Foi precisamente quando foi pai que tomou a decisão de viver menos de noite, de não viajar tanto. Deixou de frequentar diariamente as casas de fados, assumiu-se cada vez mais como produtor e compositor para outros. “A partir do momento em que fui pai, muitas coisas mudaram, porque acima de tudo quero viver a vida dos meus filhos, quero vê-los crescer, quero tê-los presentes comigo, é algo irrepetível. Tenho três filhos de seguida, eles vão crescer juntos e ainda bem porque assim vão estar grandes ao mesmo tempo e eu vou poder voltar [à vida das casas de fado], se me apetecer.”

Ainda hoje, conta, não é estranho chegar a uma casa de fados e espontaneamente dizer aos músicos que podem ir descansar para casa que ele assume aquele lugar como forma de catarse, como um devoto que não passa sem a sua missa, o seu credo.

**Material recolhido:**
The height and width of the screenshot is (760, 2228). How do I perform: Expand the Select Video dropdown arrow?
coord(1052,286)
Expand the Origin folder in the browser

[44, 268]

**Objetivo da tarefa:**
Segundo o texto fornecido, que decisão foi tomada quando ele foi pai? As linhas constituem material independente do texto.

**Resposta final:**
Decidiu viver menos de noite e não viajar tanto.